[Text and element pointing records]

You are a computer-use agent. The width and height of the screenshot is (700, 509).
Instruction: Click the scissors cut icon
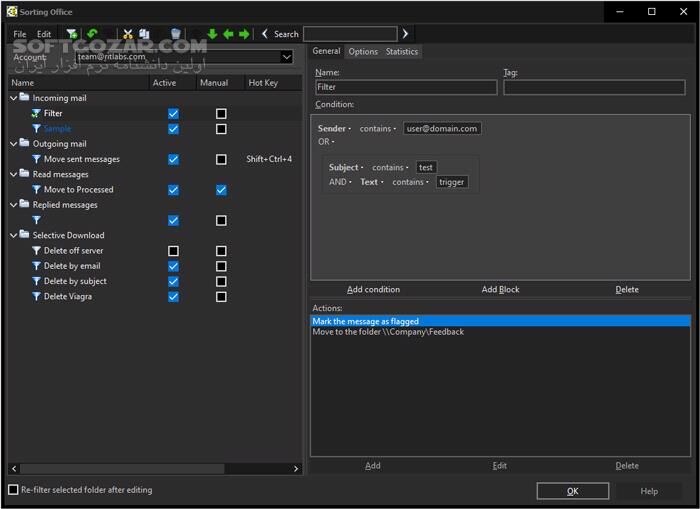pos(128,34)
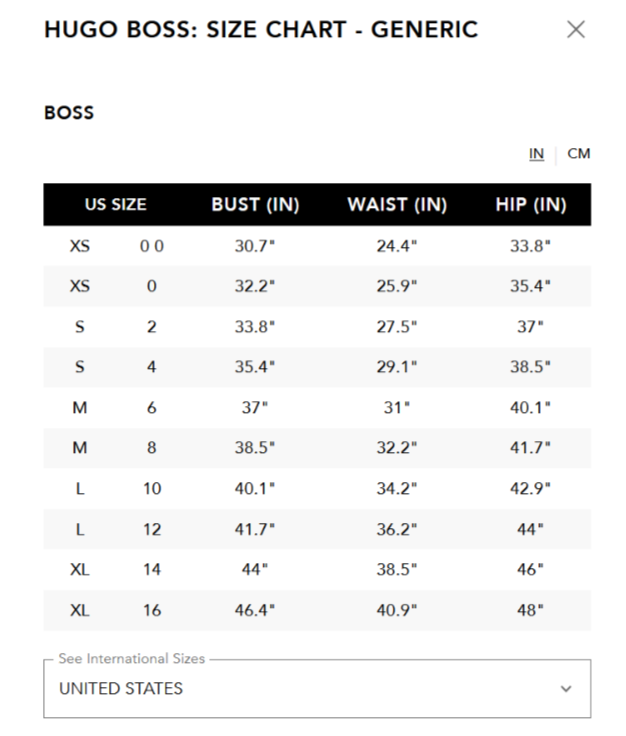Switch measurements to centimeters (CM)
626x736 pixels.
point(578,154)
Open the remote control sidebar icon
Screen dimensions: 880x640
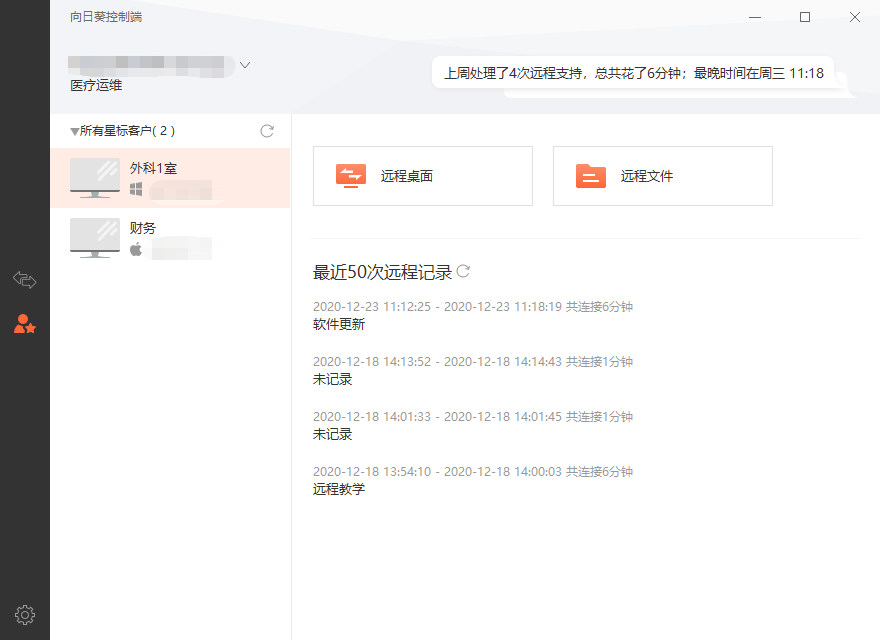click(24, 279)
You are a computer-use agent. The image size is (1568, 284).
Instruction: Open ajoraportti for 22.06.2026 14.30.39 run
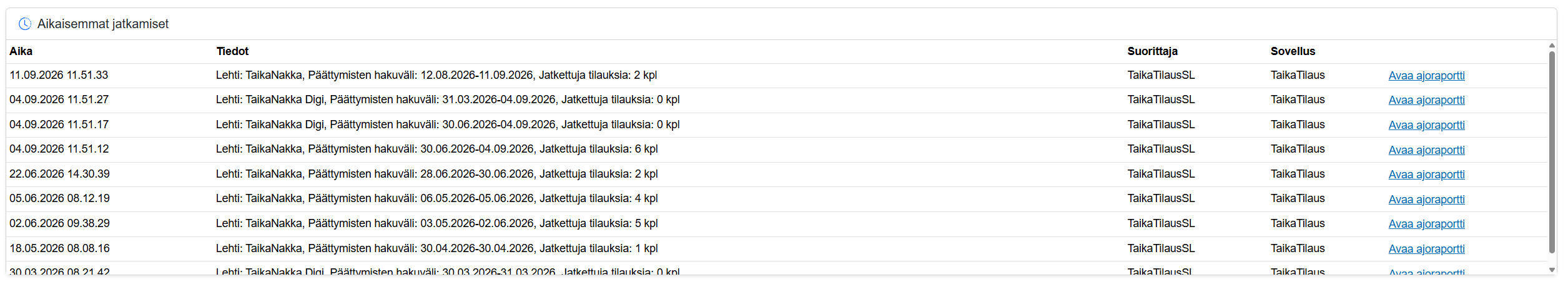tap(1426, 175)
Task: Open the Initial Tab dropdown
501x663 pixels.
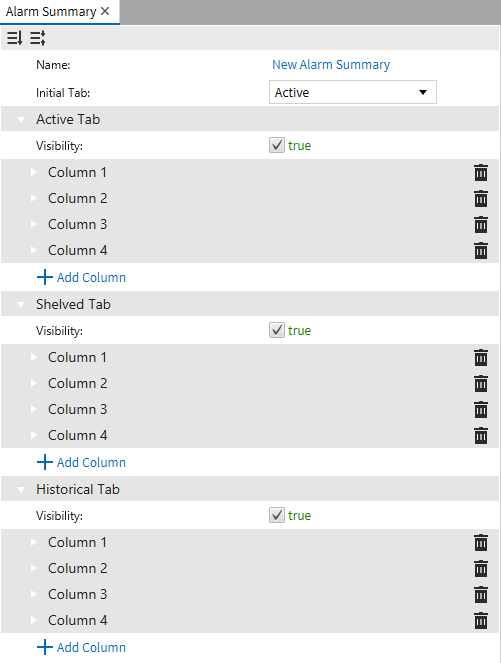Action: [353, 92]
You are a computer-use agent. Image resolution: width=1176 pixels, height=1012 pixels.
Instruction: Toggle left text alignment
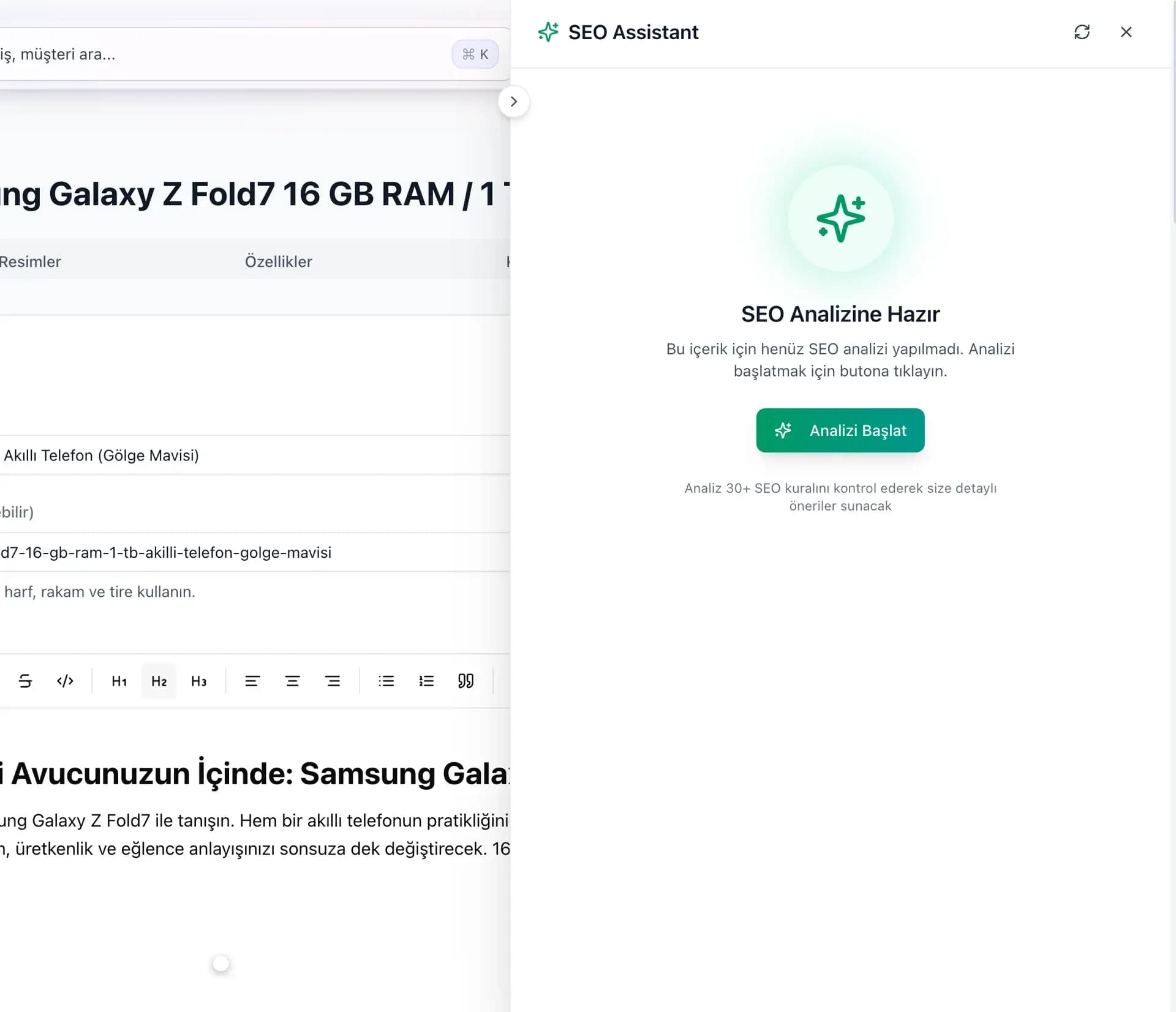[x=252, y=681]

Short problem: Copy out all the lines above word for word, omitting the pictures.

Written answer:
You are a computer-use agent. The width and height of the screenshot is (700, 509).
Instruction: Click the scissors cut icon
pos(128,34)
Switch measurements to centimeters (CM)
626x736 pixels.
point(578,154)
Open the remote control sidebar icon
Screen dimensions: 880x640
click(24, 279)
You are a computer-use agent. The image size is (1568, 284).
Instruction: Open ajoraportti for 22.06.2026 14.30.39 run
tap(1426, 175)
Task: Open the Initial Tab dropdown
501x663 pixels.
Action: [353, 92]
You are a computer-use agent. Image resolution: width=1176 pixels, height=1012 pixels.
Instruction: Toggle left text alignment
[x=252, y=681]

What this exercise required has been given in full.